What’s your position on eating treats during the holidays — do you avoid certain foods completely, or indulge but limit portion sizes? Do you try to avoid or limit the number of events you attend where unhealthy treats are likely to be available? If you belong to one of the groups mentioned above, do you have any theory to explain how its members responded to the survey? Should everyone with diabetes strive for a healthy diet during the holiday season, or could it be helpful to let loose, to boost motivation for the rest of the year? Leave a comment below!

  • joan

    I have learned to pay attention to my meals and snacks. I am a Type 1 Diabetic for 56 years.
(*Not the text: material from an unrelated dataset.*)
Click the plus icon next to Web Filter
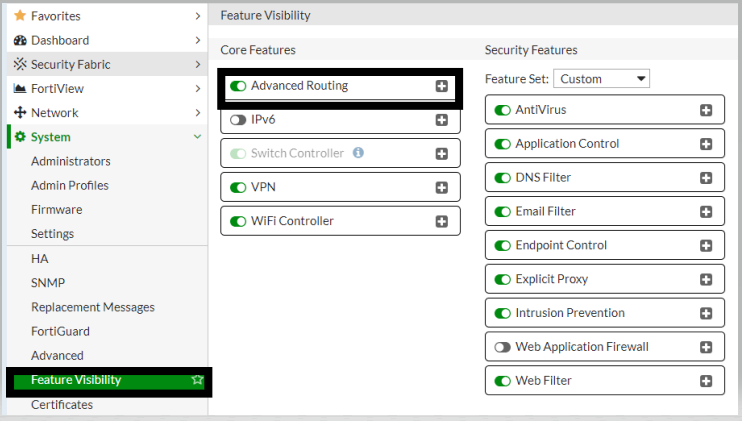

    About the voters and politicians these days being wise about food choices? Well, from what I hear and read, living on the West coast, I think that at least half of the country is way off course when it comes to using common sense – period! I include all political parties, and at least half of our current Congress!

    At parties I enjoy them; diabetes has not changed my life as I am still in charge! I enjoy one glass of wine, and I choose low carb snacks. If a dinner party or banquet I just eat what I can from what is served; small portions, leave the potatoes, and pastas and sweet alone but indulge in one piece of sour dough bread or biscuit! I usually have one bit of something sweet; my husband enjoys the rest! :0))
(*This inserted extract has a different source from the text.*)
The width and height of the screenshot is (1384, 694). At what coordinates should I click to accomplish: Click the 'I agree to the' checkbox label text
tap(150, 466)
    If I do no know the menu, I can still count the carbs in my head at the time;

    Sometimes folks just have to be helpful and offer me a plate filled with mostly what I should not consume at all! I thank them, take a small bite, and in a few minutes put the plate down and walk away. Sometimes if asked, I will explain why I chose not to indulge!

    This does not mean that I am perfect or have perfect test results all the time! Even though I test frequently and count the carbs, weigh the food for home meals, my system remains very sensitive and my test results will go higher or lower than usual at any time for unknown reasons.

    I enjoy the holiday season! I go to all parties invited, I test before, during and after which is not hard to do using a pump. When on MDI years ago I still did the same routine. I keep my portions small; choose wisely most of the time but I must confess, sometimes I goof up!

    I look at it this way: If it hurts do not do that any more!